YOUR GOAL = Nothing but the lines from the one holding "This screenshot has" to the final line of the listing below, both included, should be repeated, and each must match exactly. Omit pictures.

------------------------

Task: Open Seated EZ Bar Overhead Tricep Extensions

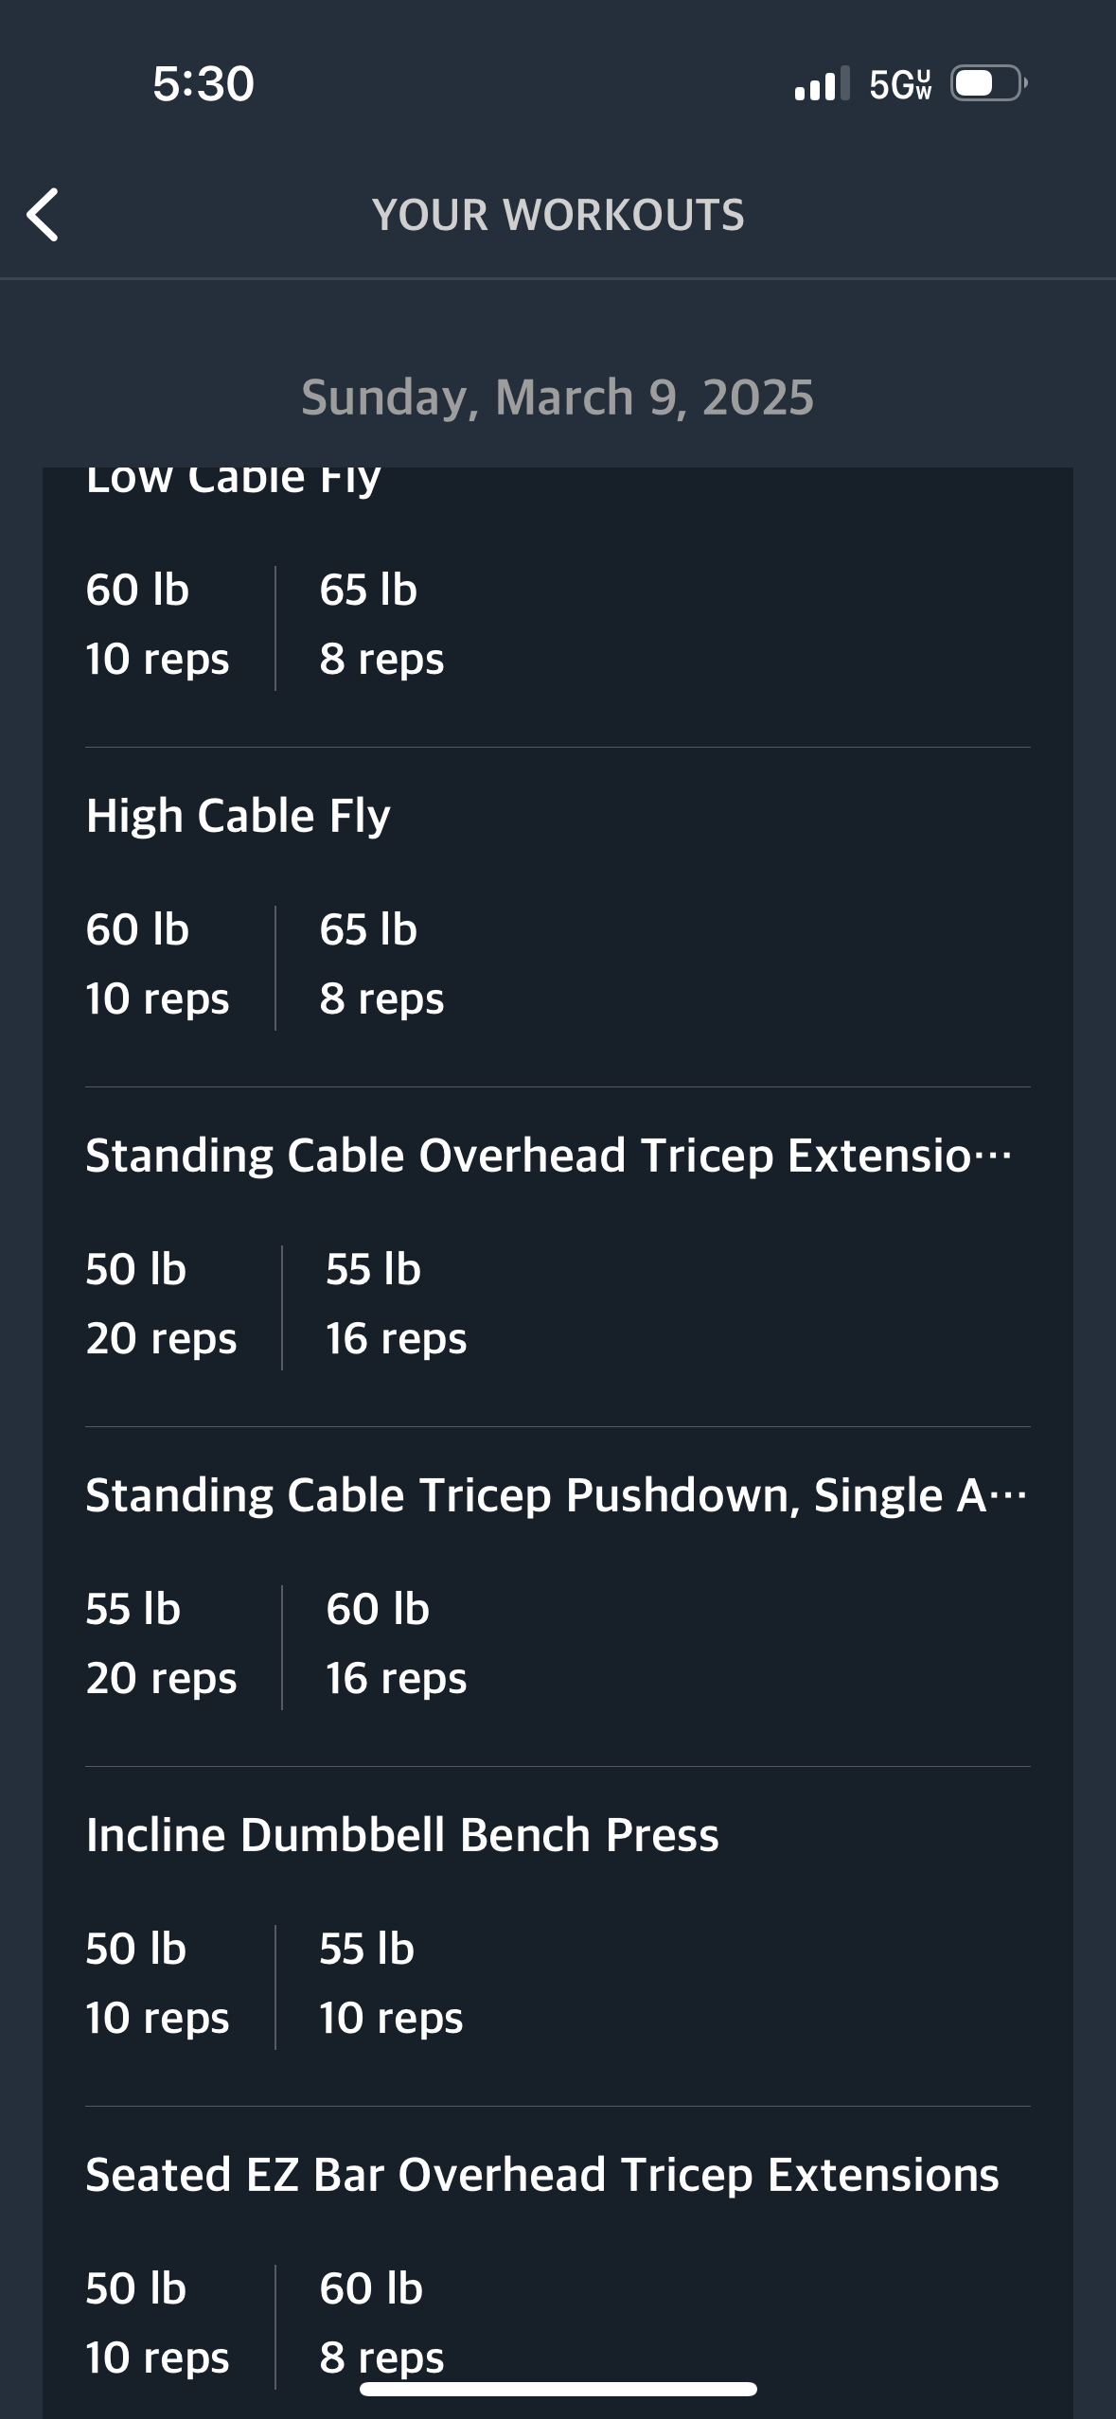Action: 542,2175
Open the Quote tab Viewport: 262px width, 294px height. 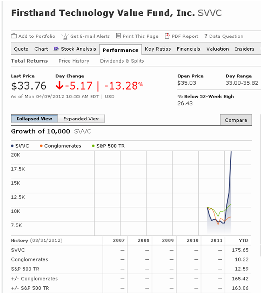(x=21, y=49)
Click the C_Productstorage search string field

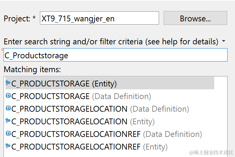point(116,55)
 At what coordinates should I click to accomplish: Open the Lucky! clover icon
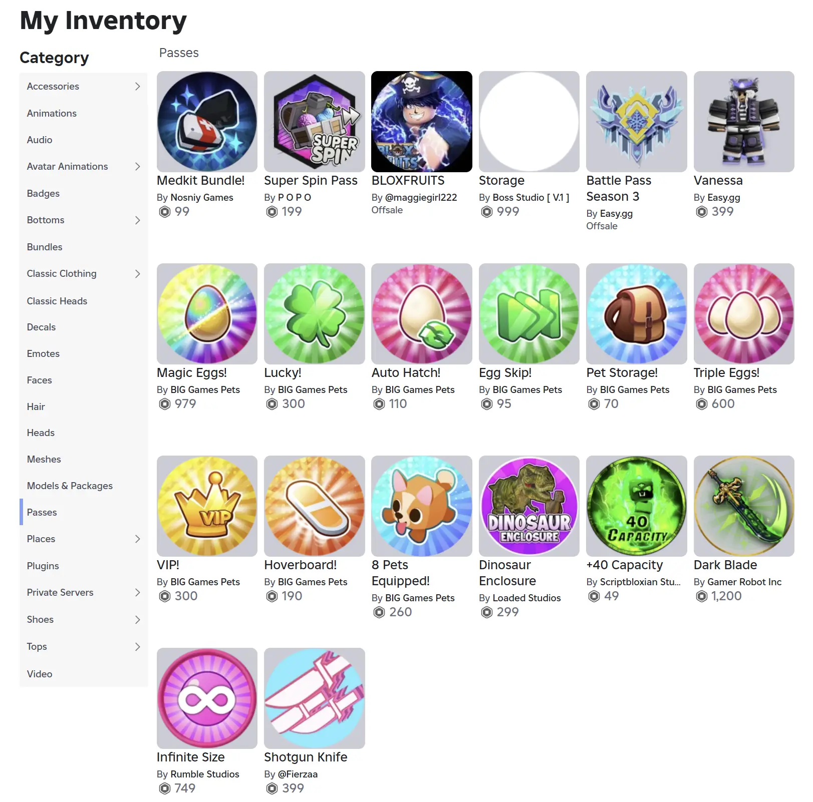coord(314,314)
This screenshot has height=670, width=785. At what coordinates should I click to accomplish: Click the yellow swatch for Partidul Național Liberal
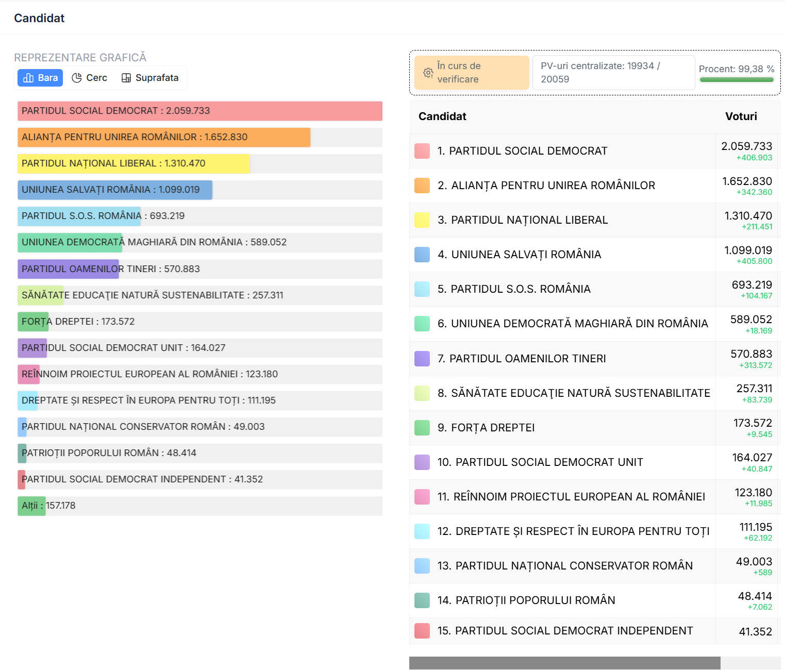pyautogui.click(x=422, y=220)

------------------------

EXERCISE RESULT =
This screenshot has height=670, width=785. At what coordinates should I click to accomplish: Click the yellow swatch for Partidul Național Liberal
pyautogui.click(x=422, y=220)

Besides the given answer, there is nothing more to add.